• TAREA BREVE
Por favor, transcribe sin ningún cambio todo lo que va desde la línea que contiene "Task: Open the Run and Debug icon" hasta la línea que contiene "the Draw box" en los datos de abajo, incluidas ambas.

• DATOS PROPORCIONADOS
• • • • • • •

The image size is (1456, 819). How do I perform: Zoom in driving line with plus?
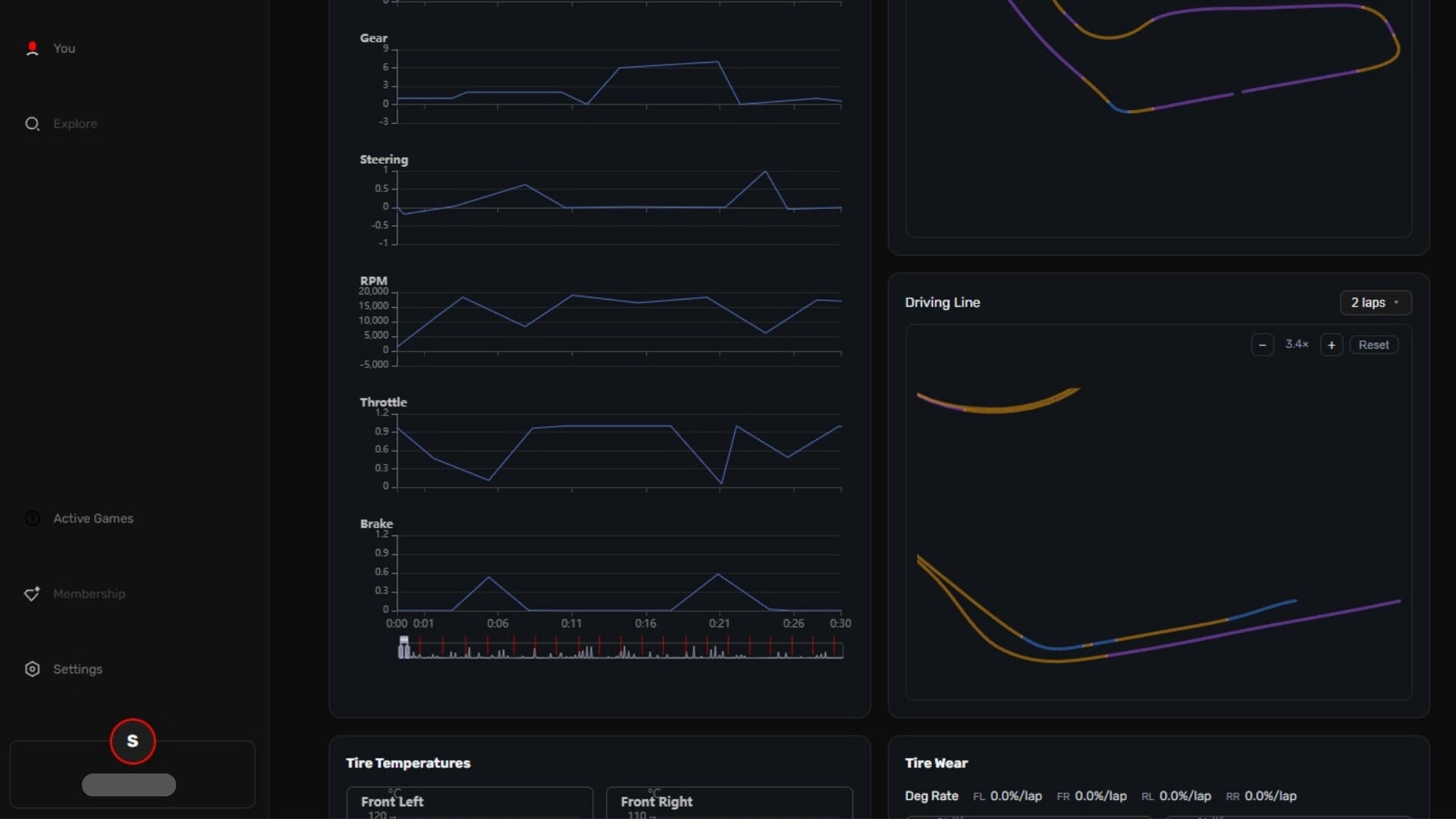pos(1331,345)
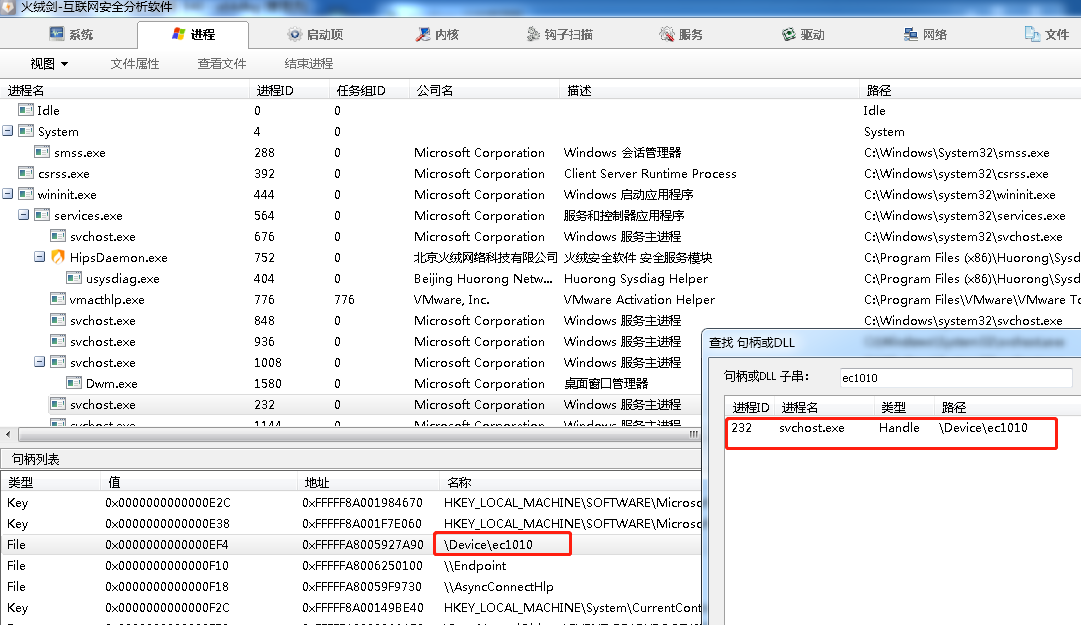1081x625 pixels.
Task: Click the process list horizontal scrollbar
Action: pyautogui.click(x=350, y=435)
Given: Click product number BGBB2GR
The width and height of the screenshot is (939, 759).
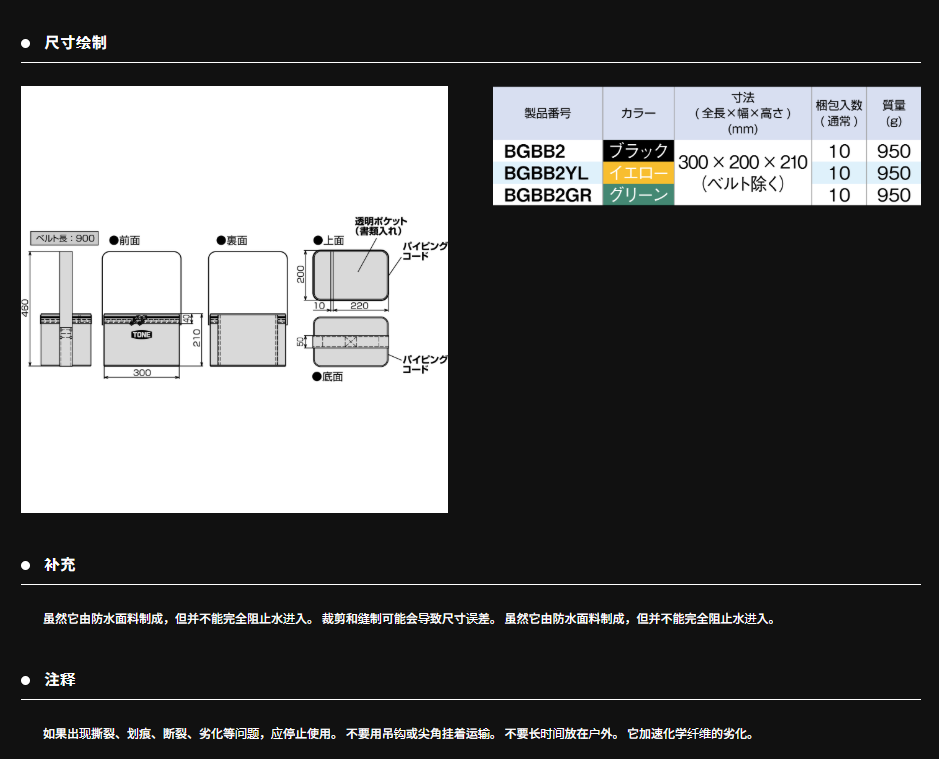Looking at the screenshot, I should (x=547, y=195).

• • • • • • •

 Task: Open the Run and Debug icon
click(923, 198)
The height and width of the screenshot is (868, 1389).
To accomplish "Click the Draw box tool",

• • • • • • •

• EJERCICIO RESUELTO
 Task: Open the Run and Debug icon
click(923, 198)
The height and width of the screenshot is (868, 1389).
To accomplish "Click the Draw box tool",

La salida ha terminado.